The movie starts off with a bang, literally, and an opening bit that definitely qualifies as memorable.  Sheriff David is at a local baseball game when one of the residents of the town shows up in the outfield brandishing a shotgun and looking very, very sweaty.  In a horror movie, you know this means bad news.  The scene ends with the shotgun-wielding dude dead and a mystery about why this came to be, and it doesn't take long for several like-styled incidents to take place across Ogden Marsh.  These bits were definitely the highlight of the movie - as David and Judy make their way through the story, they periodically come across some more zombie residents and increasingly bigger, more violent set pieces.  Sometimes resulting in the death of one of their side character companions.

I've noticed in the last ten years or so that the frequency of a side character who steals the show is becoming a pretty common thing.  The Crazies belongs to one particular character, and that would be Russell Clank.  Russell is David's right-hand man and deputy, much more trigger-happy than his boss, and you get the impression that Joe Anderson really loved playing this role.  Enthusiasm like that is infectious in movies, especially ones that take themselves as seriously as this one does.  Unfortunately, the other main side character is played by Danielle Panabaker.  I've seen her in a few movies, and she's always just kind of makes me go "yeah, this person sure does exist."  Not an especially good actress, not especially charismatic, not especially attractive, just average at everything.  Fortunately, she's also the first big character to die.  Spoiler alert.
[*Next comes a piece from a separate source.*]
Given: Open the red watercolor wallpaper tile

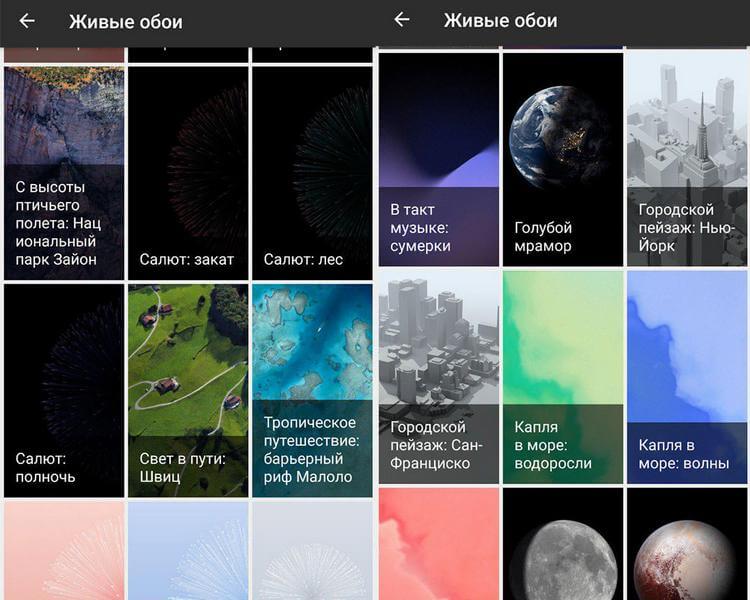Looking at the screenshot, I should tap(439, 544).
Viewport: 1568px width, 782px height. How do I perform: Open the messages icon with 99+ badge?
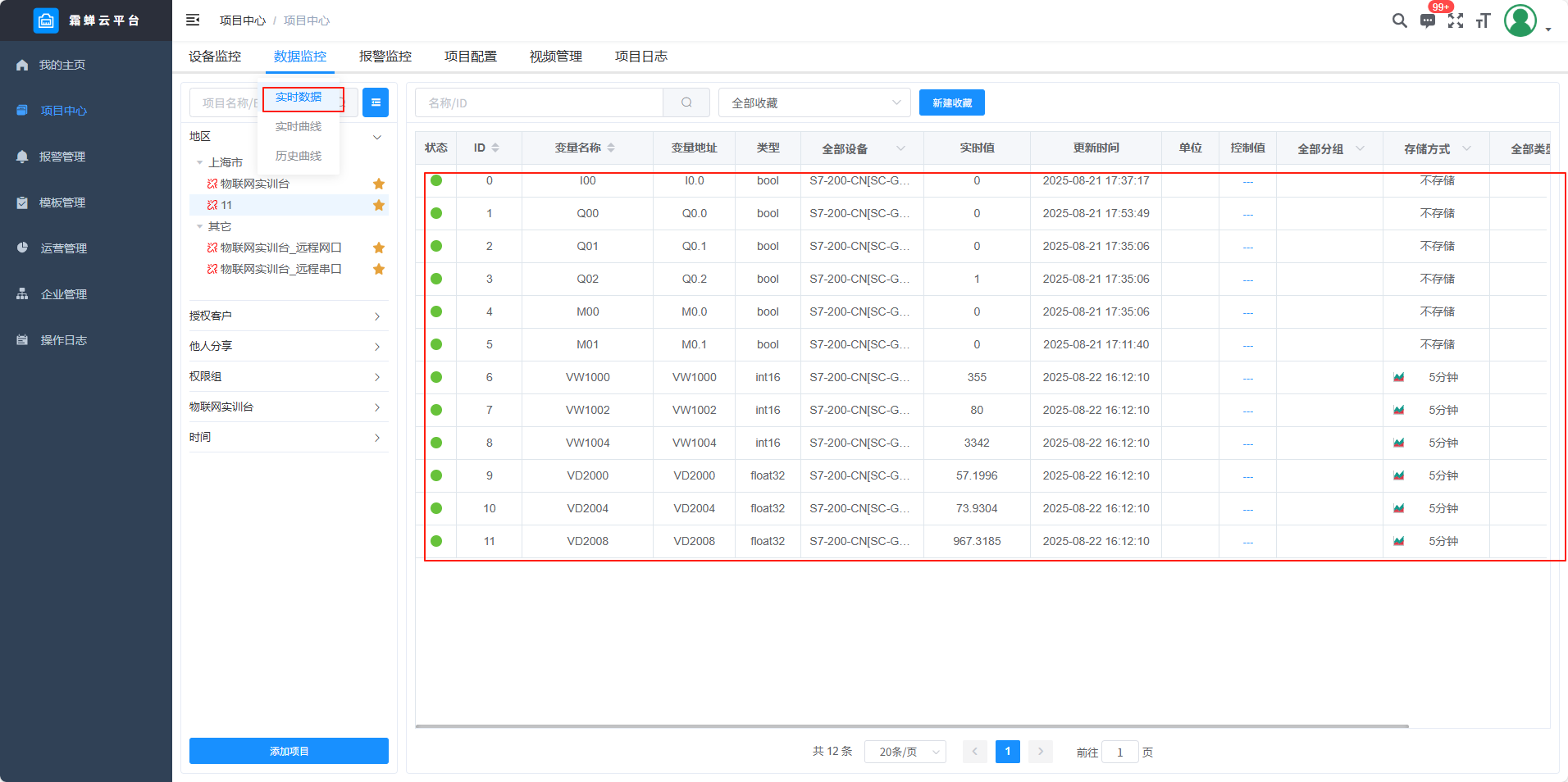(x=1428, y=21)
Of course, at some point we have to put everything together as to what is causing everyone in town to become so violent and look like extras from a very different type of George Romero film.  The answer is that a downed military airplane deposited its "Trixie" virus biological weapon into the town's water supply...and, well, there's your answer.  As the movie goes on, the action gets decidedly bleaker, with a chess match going on between not only our main group of characters and the mad humans but also our main group of characters and a trained government hit squad.  'Cus it's not a movie like this without some scummy military operatives.  Fortunately, we care enough about Olyphant, Anderson and even Radha Mitchell by this point that it actually has some emotional weight, to the point that when the expectedly depressing ending arrives, it managed to not piss me off too much.  A little, but not too much.  It was at least 37% cooler than The Tommyknockers.

As previously mentioned, I've never seen the original film that this one is based on.  But one thing that I CAN gleam for comparison's sake is how this movie feels compared to all of the other remakes that were popping up around this time.  In that regard, The Crazies really shines.  The reason?  Very unlike the Platinum Dunes movies, you can tell that everyone involved in this movie from director Breck Eisner to the screenwriters to the actors took this movie deadly serious.  Sitting in the theater that night, I remember this feeling extremely refreshing after sitting through all of the stuff that Michael Bay and his cronies had unleashed upon the world in recent years.  The powers-that-be here were trying their damndest to make a badass film, and it shows.

That doesn't exactly translate into scares.  I didn't find The Crazies to be an especially scary movie.  It's got some cool setups and payoffs to its admittedly kind of weary alternate take on a zombie movie premise, but scary?  Not at all.  Having said that, it DOES stick with you after the ending credits roll and make you think about what just happened, just like the O.G. 1978 [i]Dawn of the Dead[/i] did all those years ago.  Call it the Lick Ness Monster Romero Love-Hate Symplex, which I just realized kind of sounds like a sexually-transmitted disease.

Rating time.  *** out of ****.  For the record, that's the highest-rating so far in the New Year's RemakeUAry, mostly because this one actually tries to be a film and not just a cash grab!